• RECORD SET:
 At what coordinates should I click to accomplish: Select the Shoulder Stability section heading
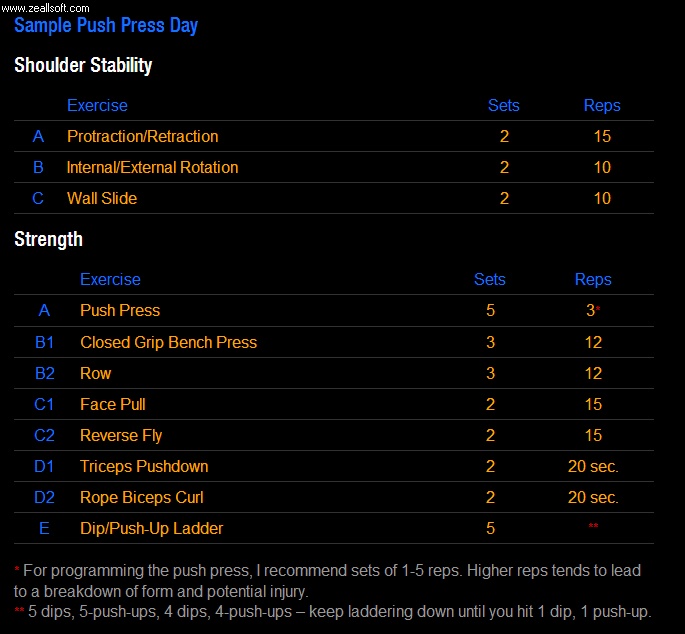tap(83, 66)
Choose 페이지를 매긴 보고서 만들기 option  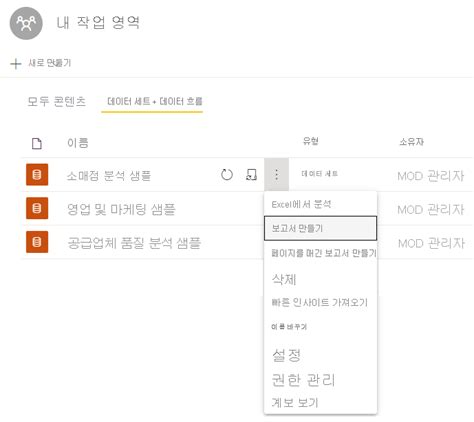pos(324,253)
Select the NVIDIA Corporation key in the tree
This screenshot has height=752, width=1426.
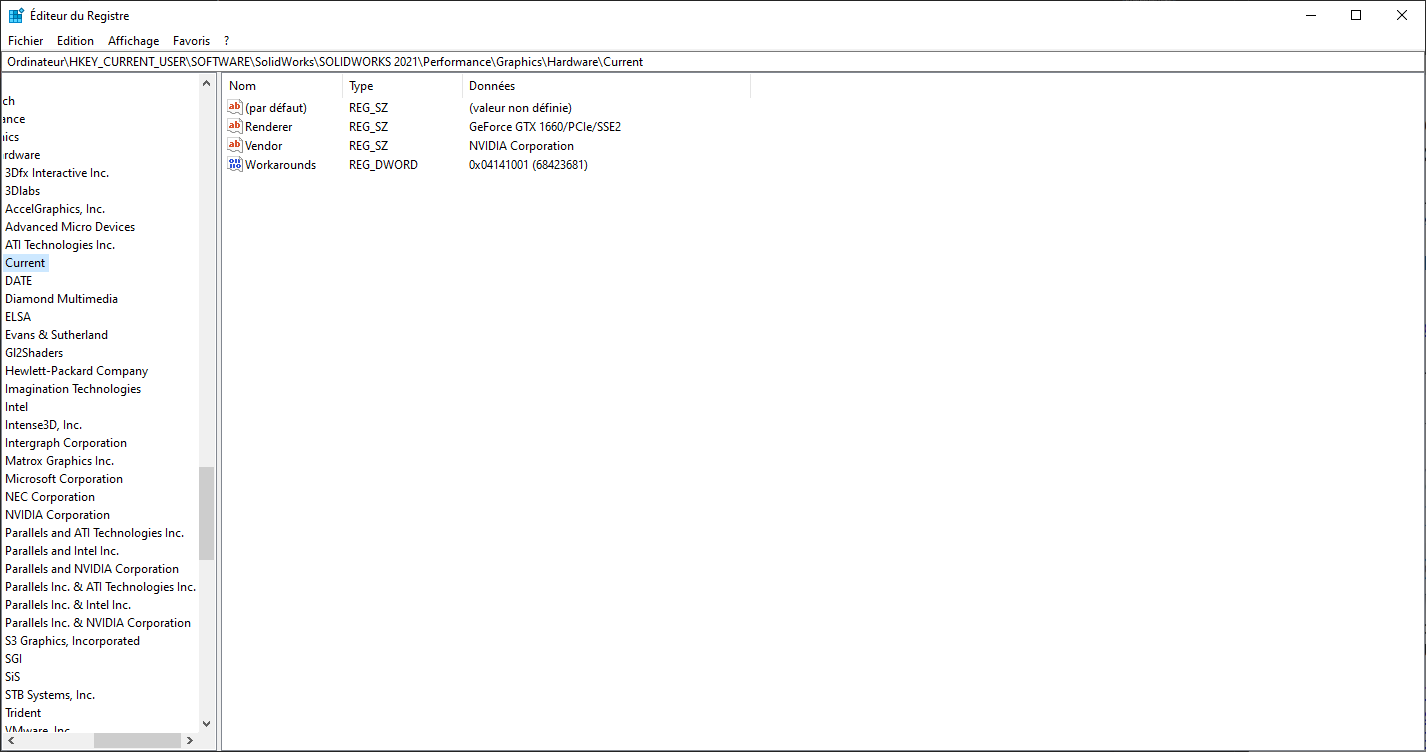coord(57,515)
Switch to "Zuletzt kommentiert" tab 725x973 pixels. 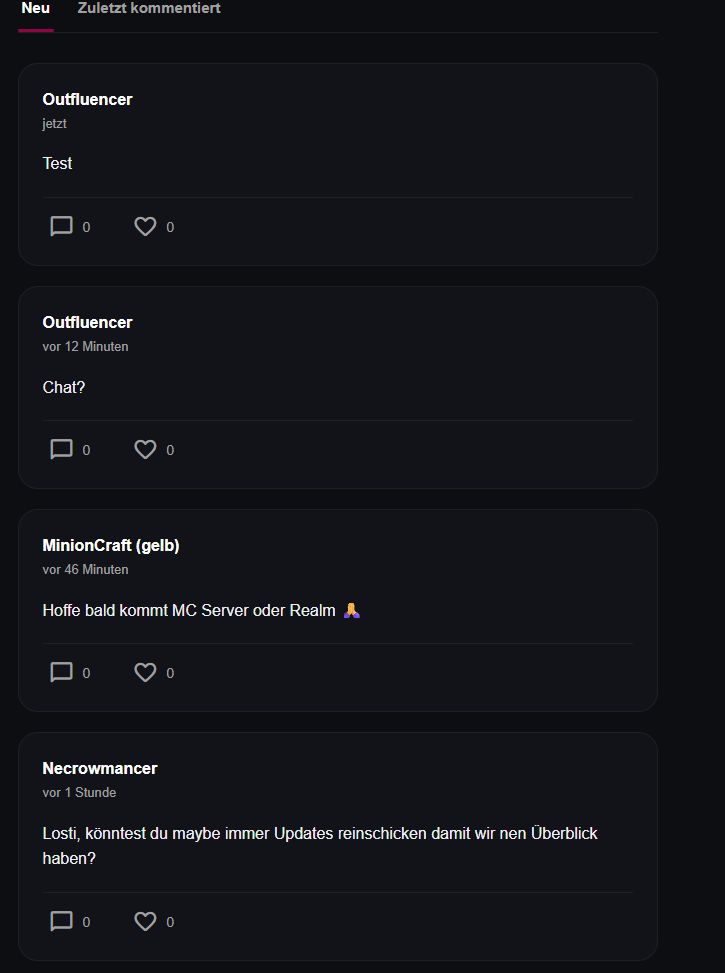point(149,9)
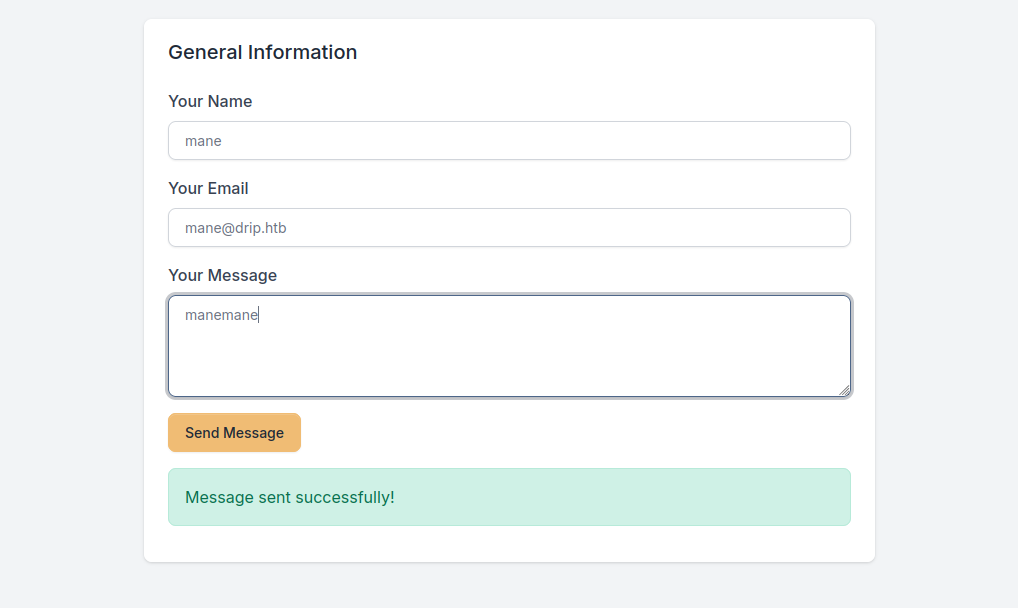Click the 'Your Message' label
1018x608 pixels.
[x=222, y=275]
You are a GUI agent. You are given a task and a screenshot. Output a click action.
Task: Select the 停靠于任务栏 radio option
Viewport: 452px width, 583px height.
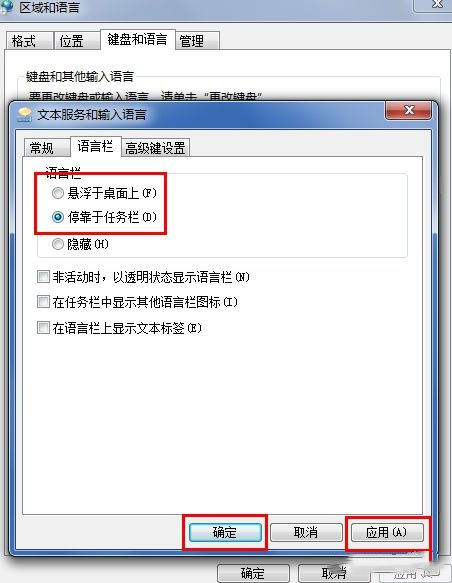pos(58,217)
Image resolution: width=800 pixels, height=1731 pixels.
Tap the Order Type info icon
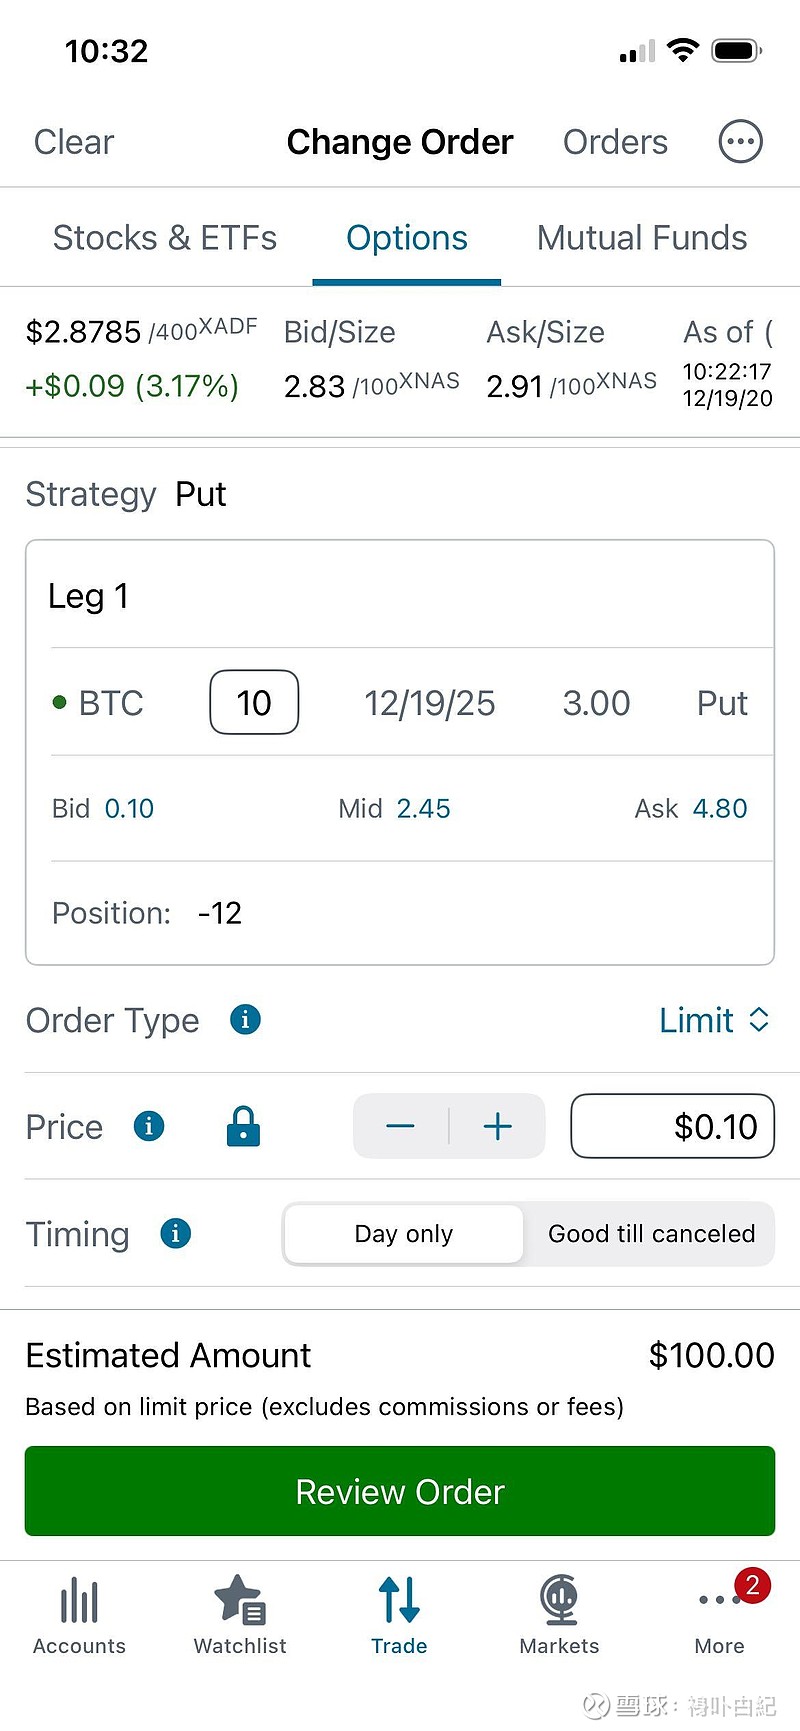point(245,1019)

• TASK DETAILS:
Output, exactly and without pictures, the span of lines that starts at the line containing "You are a GUI" and ends at the last line above.

• ANSWER TO THIS EXERCISE:
You are a GUI agent. You are given a task and a screenshot. Output a click action.
Task: Select the 停靠于任务栏 radio option
Viewport: 452px width, 583px height.
pos(58,217)
Image resolution: width=800 pixels, height=1731 pixels.
Tap the Order Type info icon
point(245,1019)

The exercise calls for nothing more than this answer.